United States District Court, D. New Jersey, Camden Vicinage

March 18, 2019


          HANTMAN & ASSOCIATES, By: Robert J. Hantman, Esq., Counsel for Plaintiff SRC Construction Corp. of Monroe.

          PARKER McCAY P.A., By: Richard W. Hunt, Esq.; Dana B. Ostrovsky, Esq., Counsel for Defendant Atlantic City Housing Authority.



         THIS MATTER comes before the Court upon Defendant Atlantic City Housing Authority's (“ACHA”) Motion to Vacate (“Motion to Vacate”)[Dkt. No. 209-18] the Final Arbitration Award dated June 20, 2018 (“Final Award”)[Dkt. No. 209-2]. In response, Plaintiff SRC Construction Corp. of Monroe (“SRC”) filed (1) a Motion for Sanctions against ACHA and its law firm, Parker McCay P.A. (the “Motion for Sanctions”)[Dkt. No. 220], and (2) a Motion to Require the Posting of an Appeal Bond (the “Bond Motion”)[Dkt. No. 214]. For the reasons set forth below, ACHA's Motion to Vacate and SRC's Motion for Sanctions will be DENIED. SRC's Bond Motion will also be DENIED, as it is not ripe.

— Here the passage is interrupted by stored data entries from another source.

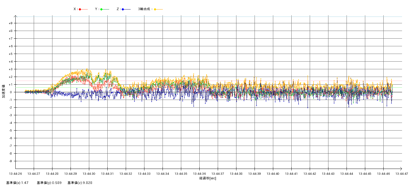414x187 pixels.
Task: Click the green Y series legend marker
Action: click(101, 9)
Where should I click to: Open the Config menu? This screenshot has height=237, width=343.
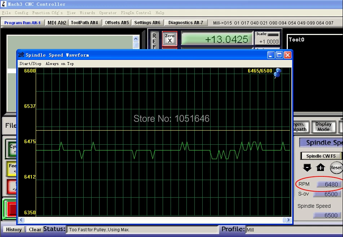(x=21, y=13)
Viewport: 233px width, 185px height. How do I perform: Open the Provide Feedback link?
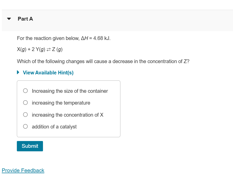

         This case involved a dispute arising out of the construction of a 4-story senior living facility in Atlantic City, New Jersey (the “Project”). The first two times that ACHA put construction on the Project up for bid, ACHA determined that even the lowest bids were still too costly. After all proposals came in over budget on the third bid, ACHA proceeded to negotiate with the two lowest bidders. Although SRC's proposal was more expensive than the other competing bidder, ACHA awarded the bid to SRC because “it was believed [that] their approach to the project would be superior.” Final Award, at 1-2.

         On April 24, 2002, ACHA and SRC entered into an agreement governing work on the Project (the “Contract”)[Dkt. No. 209-6]. The Project was to be completed in approximately a year and a half, but took more than eight years to complete. The parties have now spent another eight years in litigation.

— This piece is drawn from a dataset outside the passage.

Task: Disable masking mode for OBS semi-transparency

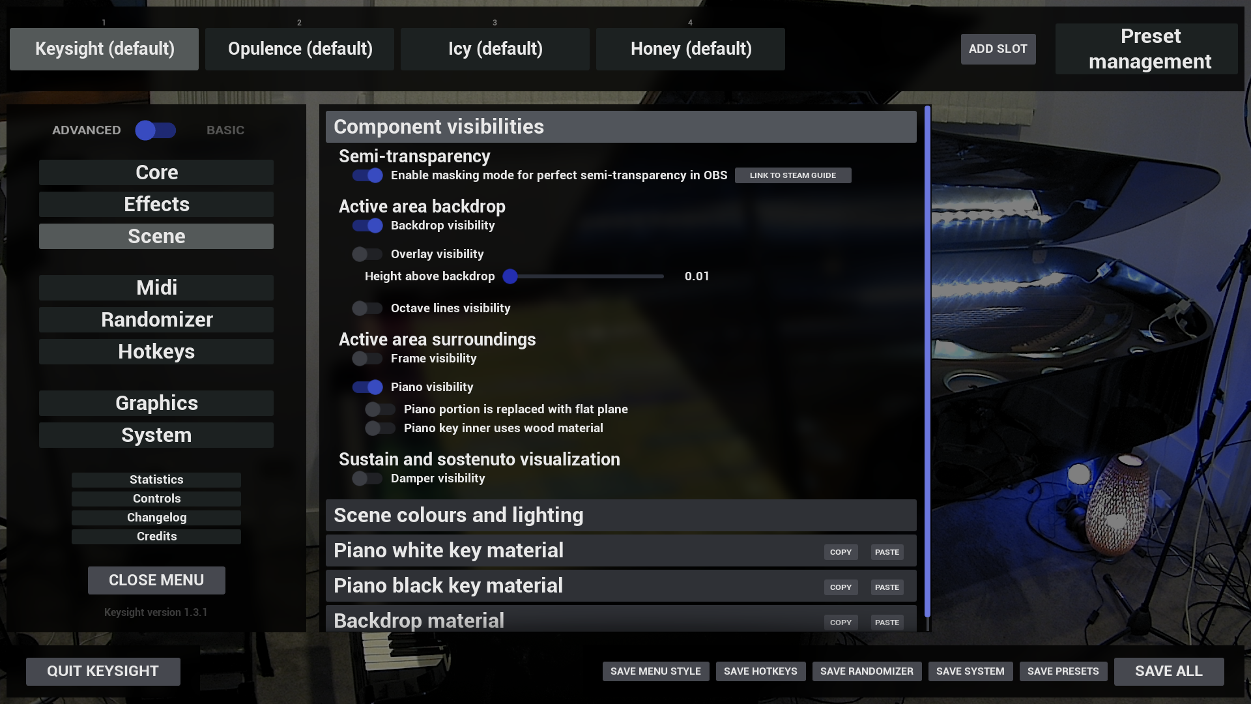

         On July 8, 2010, the general contractor, SRC, filed the original Complaint against ACHA, Lindemon, Winkelmann, Deupree, Martin, Russell & Associate, P.C. (“Lindemon”), the architect, and Czar Engineering as Defendants. On April 12, 2011, the Court granted Defendant Czar's motion to dismiss because SRC failed to produce an Affidavit of Merit of professional negligence. See Dkt. Nos. 41, 42. On October 24, 2013, the Court dismissed Defendant Lindemon for the same reasons. See Dkt. No. 137. On May 1, 2014, the Court entered the Final Pretrial Order [Dkt. No. 150].

         After five years of litigation, with trial scheduled for July 13, 2015, SRC and ACHA agreed to administratively terminate this action on July 6, 2015, merely a week before trial, and proceed to binding arbitration. See Dkt. No. 168. The agreement to arbitrate included the following requirements: that a three-member panel consist of at least one attorney; that the Panel would consider pretrial motions as if it had been the Court; and the arbitration would be “limited to the claims made in the underlying litigation and as reflected in the pretrial order.” [Dkt. Nos. 174, 175].

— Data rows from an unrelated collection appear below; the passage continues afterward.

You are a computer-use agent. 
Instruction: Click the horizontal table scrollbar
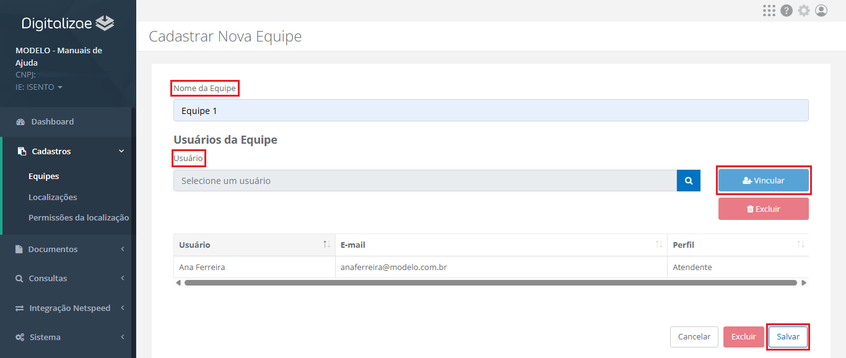[491, 283]
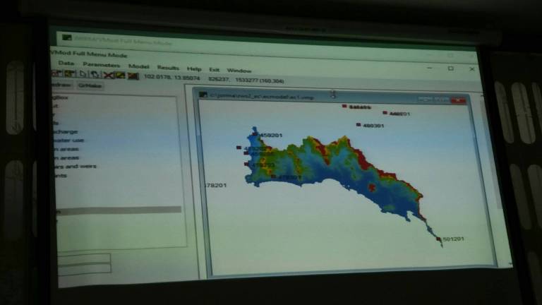
Task: Select the 'recharge' list item
Action: pyautogui.click(x=69, y=131)
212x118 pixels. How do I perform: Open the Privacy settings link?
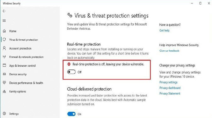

         Disputes between the parties ensued almost immediately upon the commencement of arbitration, returning the case to this Court for clarification. The Court ruled that the arbitration proceedings were to be governed by the Final Pretrial Order and that the applicability of the so-called “Burt Doctrine”[1] and “Spearin Doctrine”[2] were to be presented to the arbitrators pursuant to the parties' agreement to arbitrate. See Dkt. No. 201, at 5. Eventually, a three-person panel of arbitrators was selected comprising of Andrew Carlowicz, Jr., Esquire, Frank Renda, PE and Vincent Riverso, PE, Esquire (the “Panel”). All three held themselves out to be competent experienced construction law counsel and/or professionals, free of conflict. The parties finally began the arbitration proceedings in the fall of 2017.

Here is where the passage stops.